REFLECTIONS BY THEOLOGIAN-ACTIVIST CHARLES BAYER

Wednesday, December 30, 2020

Christmas, A Humbug?

How quickly did we get over Christmas as if it were a one-day event. Why the Wise Men have yet to arrive, and it will be another six days until the twelve drummers drum out their welcome.

In my earlier, more pious life, I often got my knickers in a twist fuming about the commercialization of Christmas. “Santa has replaced the manger child! Ain’t it a shame?” Grumble, grumble, grumble! The issue has not gotten any simpler. The whiskered man in the red suit has increasingly dominated the season--until this year when the VIRUS reduced the commercial scene to Internet catalogues and zoom.

But in recent years important changes have been taking place in me. I am devoted to the story of the manger child. And while for years I have tended to avoid hectic shopping sprees, I now spend more time and energy listening to those I encounter as they talk about their childhood memories, family gatherings, the empty place at the Christmas table, and ways they plan to do something for people they don’t even know.

On Thanksgiving I produced a column about Grandmother’s Turkey. I subsequently got a call from daughter Beth in New Orleans who was not about to have her Great-Granny get the best of her. On Thanksgiving she had cooked THREE turkeys: one for dinner to share with friends, a second to be a base for gallons of jambalaya taken to the community food locker to be used by any family needing the nourishment, a third as part of scores of dinners she distributed in a hard-hit part of the city. That’s just Beth’s nature!

Some to whom I listen found themselves in church, even if services had now arrived electronically. Even so, there is also something compelling about the colored lights reflected in the eyes of children, the decorated houses, the north pole scenes depicting Santa’s workshop, and even the plastic snowmen silently performing their sentry duties on neighborhood lawns.

Some people sing out “Merry Christmas” to friends and strangers alike. Others say “Happy Holidays,” but it is often the same message. “No matter who you are, we are neighbors on this troubled planet, and at least for this short time, we have each other.”

Sometime over the years most of us have probably either seen a production or listened to a reading of Dickens’ “A Christmas Carol,” and may even have taken pity on Ebenezer Scrooge with his dismal “humbug.” And if we run across someone who sneers at the season because they think it is too religious or not religious enough, we will smile and perhaps recall the words of Scrooge’s nephew when confronting his grumpy uncle.

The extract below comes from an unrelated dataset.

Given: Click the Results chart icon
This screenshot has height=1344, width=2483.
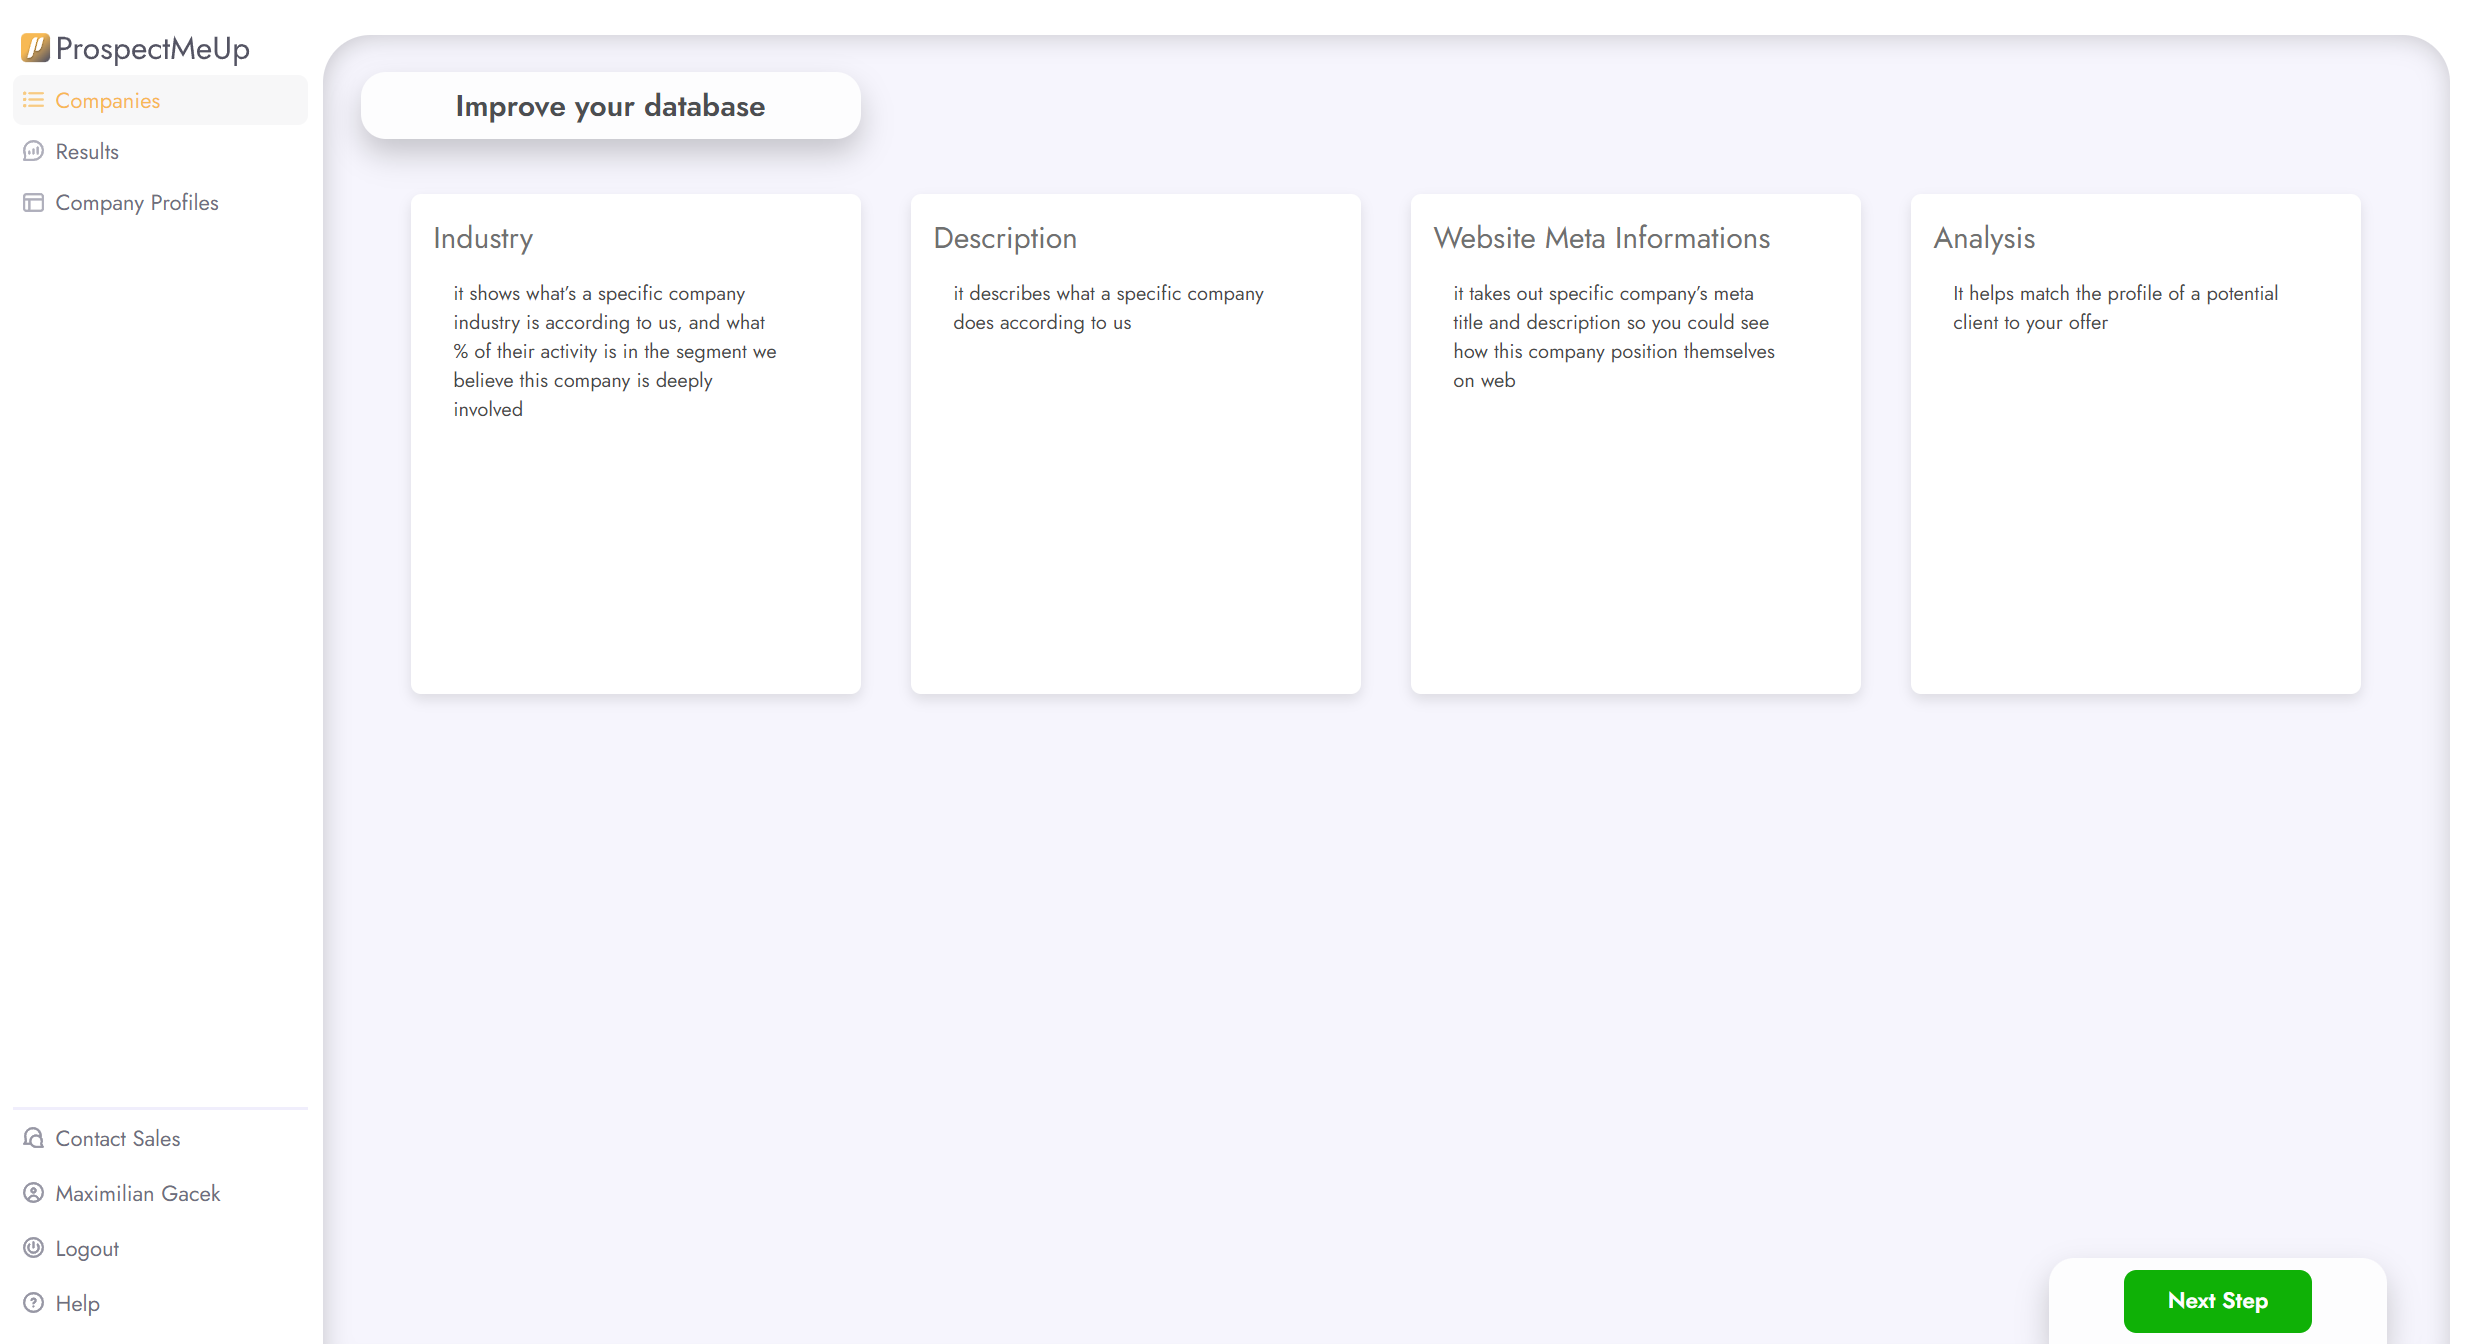Looking at the screenshot, I should point(33,151).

“Humbug uncle? I have always thought of Christmas time, when it has come around –apart from the veneration due to its sacred name and origin, if anything belonging to it can be apart from that—as a good time: a kind, forgiving, charitable, pleasant time: the only time I know of, in the long calendar of the year, when men and women seem by one consent to open their shut-up hearts freely, and to think of people below them as if they really were fellow-passengers to the grave, and not another race of creatures bound on other journeys. And therefore, uncle, though it has never put a scrap of gold or silver in my pocket, I believe that it has done me good, and will do me good; and I say, God bless it!”

And finally we will remember the words of Tiny Tim, who was making a profound theological statement, and also offering a heart-warming song of love to anyone with ears to hear, and to all those whose hearts may have been softened by the season, when he said, “God bless us, Every One!”

So whoever you are and wherever you find yourself in life’s journey, my word to you echoes that sentiment, and so I also say, “God bless Us, Every One!”-- AND HAPPY NEW YEAR.